Im Prozess gegen den Türken will die Strafkammer am Landgericht Hamburg am Dienstag (10 Uhr) das Urteil verkünden. Die Anklage wirft ihm Geiselnahme, Entziehung Minderjähriger, vorsätzliche Körperverletzung und Verstoß gegen das Waffengesetz vor. Der Staatsanwalt hat zwölf Jahre Haft beantragt. Der Strafrahmen beträgt nach seinen Angaben 5 bis 15 Jahre.

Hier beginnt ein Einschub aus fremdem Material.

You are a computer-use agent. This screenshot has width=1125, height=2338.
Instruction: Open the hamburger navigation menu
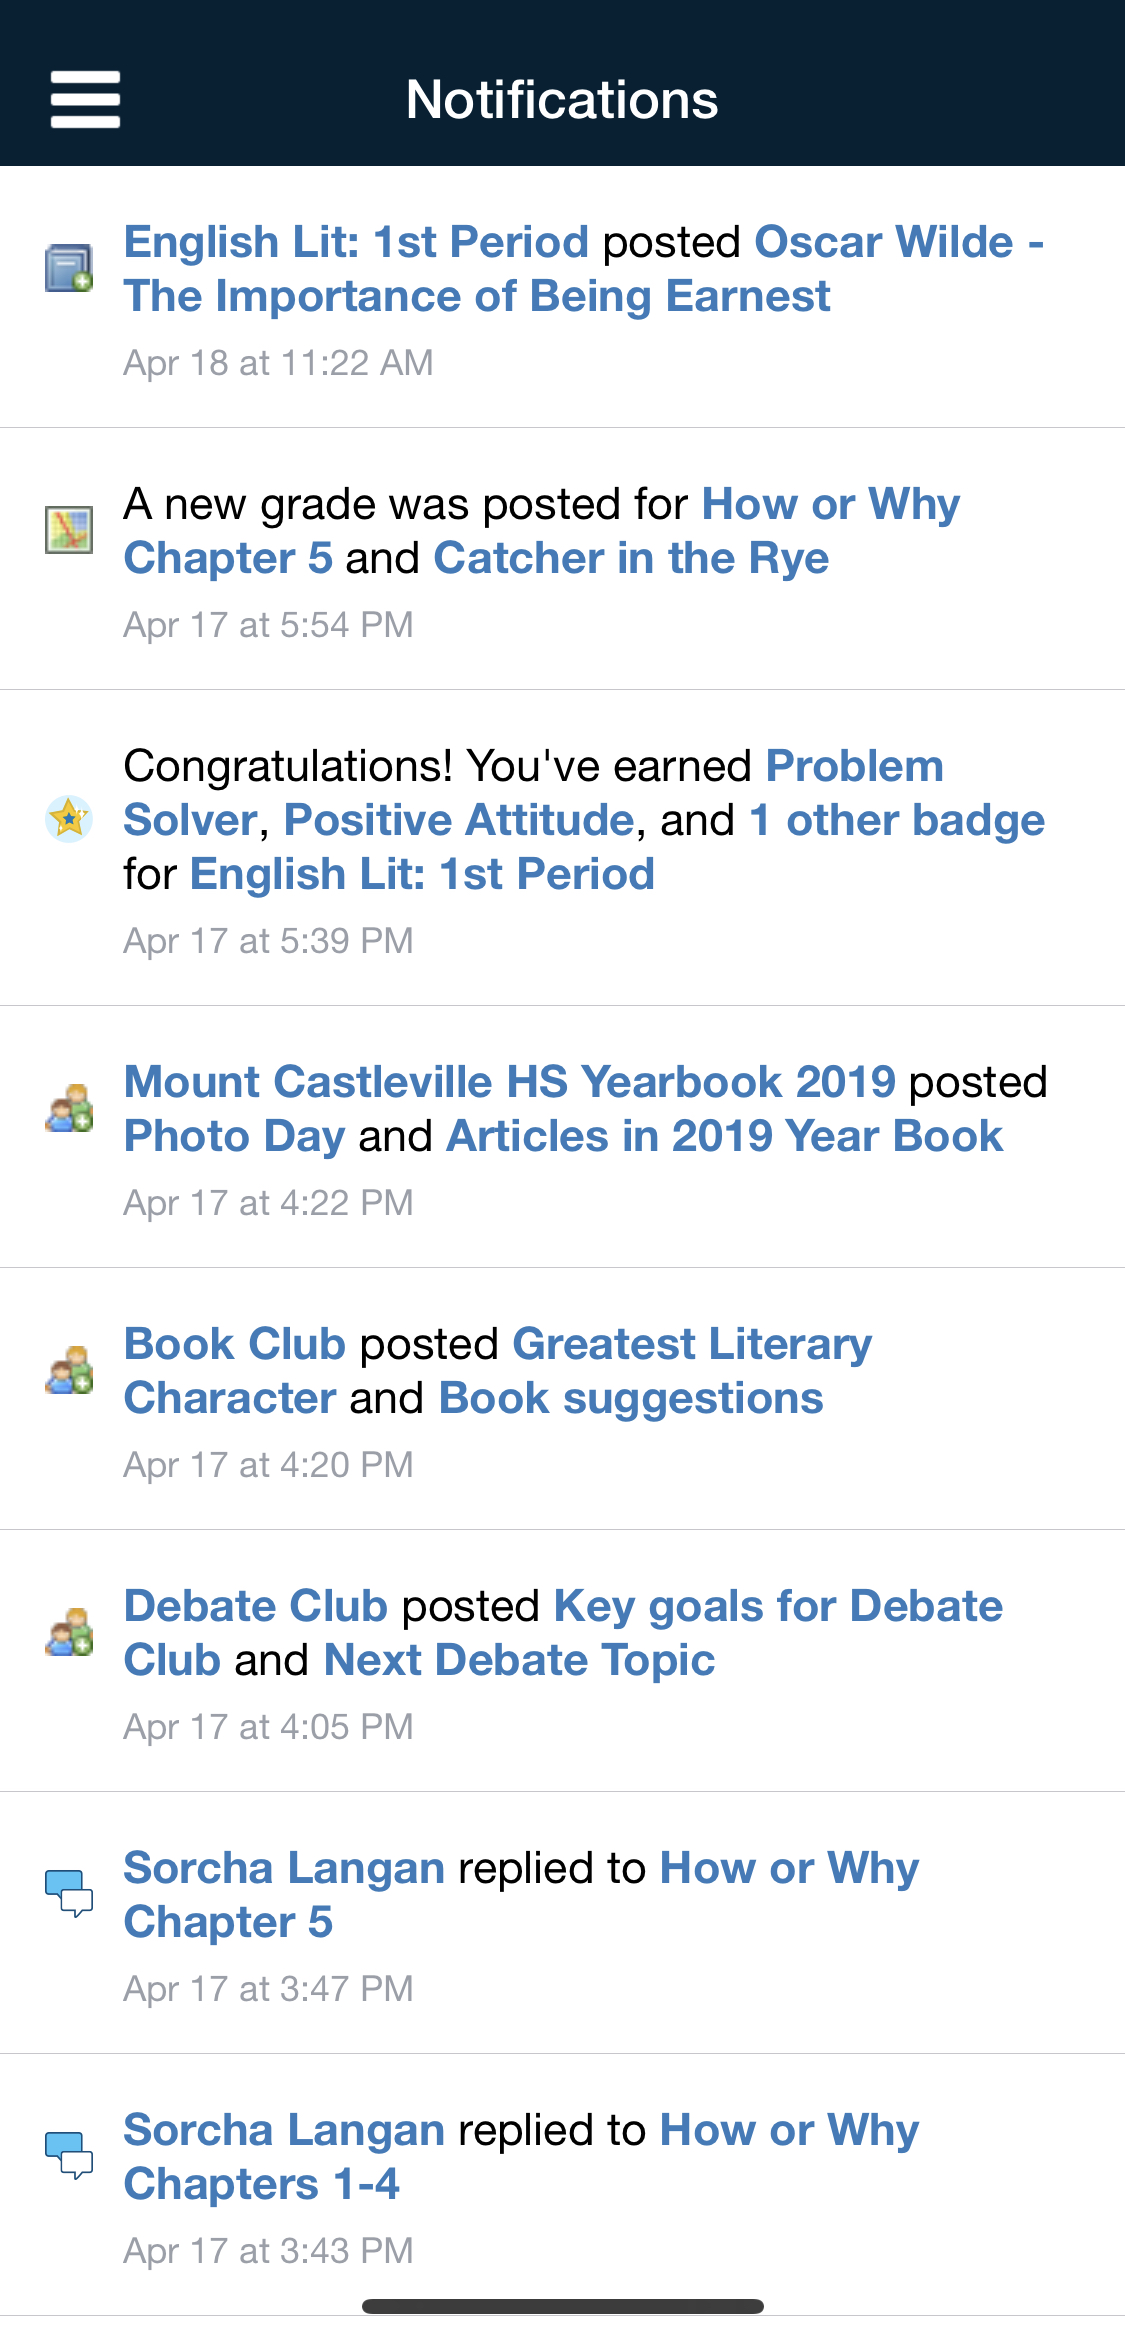[x=85, y=99]
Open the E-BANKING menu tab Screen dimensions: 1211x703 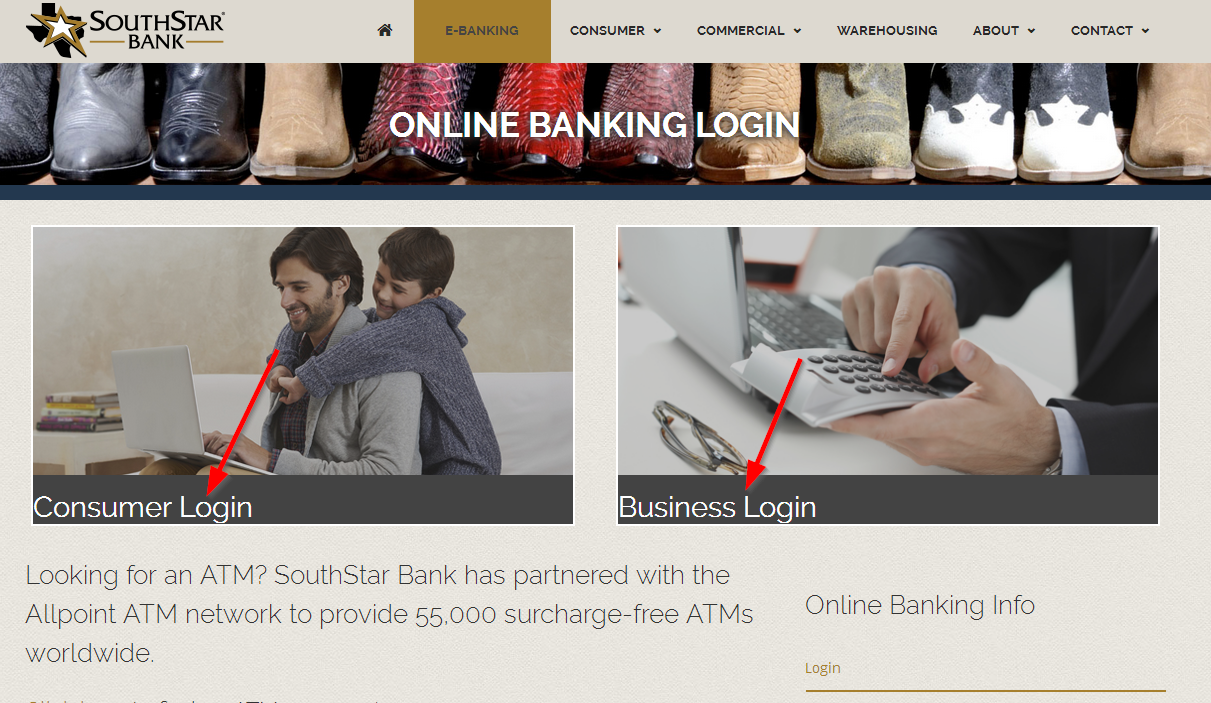(482, 31)
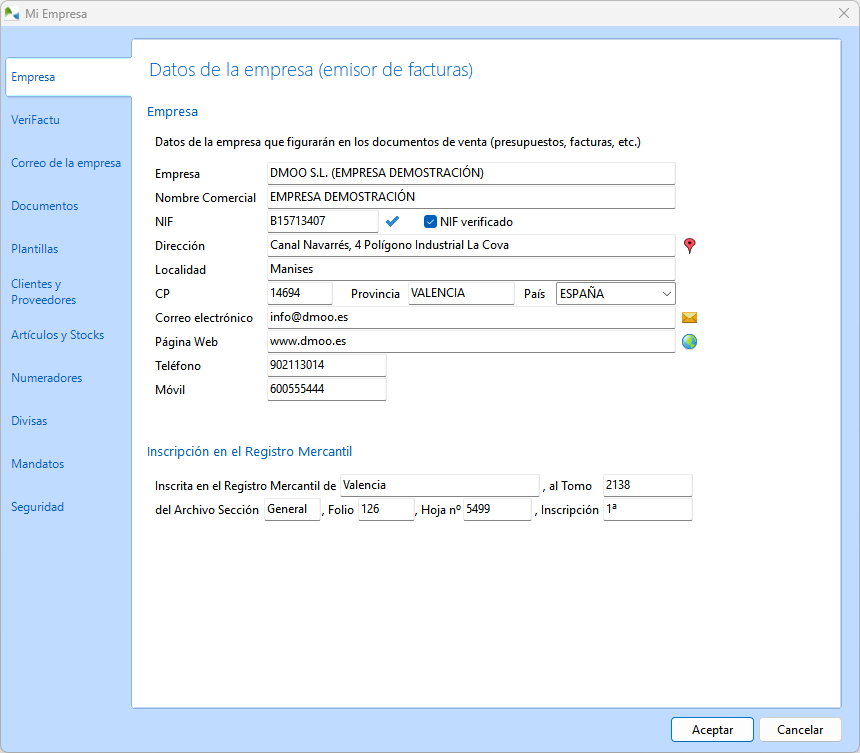This screenshot has width=860, height=753.
Task: Click the Cancelar button
Action: click(800, 730)
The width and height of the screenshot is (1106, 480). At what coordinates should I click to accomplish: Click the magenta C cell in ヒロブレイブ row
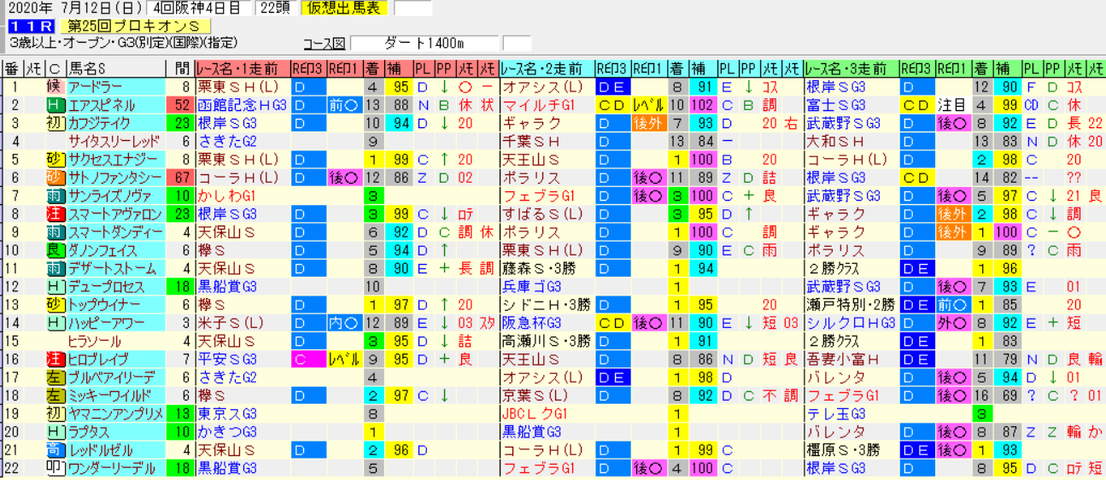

Feuersäulen und Schüsse auf dem Flughafen
Am Abend des 4. November hatte der Angeklagte seine Tochter aus der Wohnung seiner Ex-Frau in Stade entführt. Mit hohem Tempo war er mit der Vierjährigen im Auto zum Flughafen gefahren. An einem Tor in der Nähe der Terminals durchbrach er mit dem Mietwagen drei Schranken und drang bis auf das Vorfeld des Flughafens vor.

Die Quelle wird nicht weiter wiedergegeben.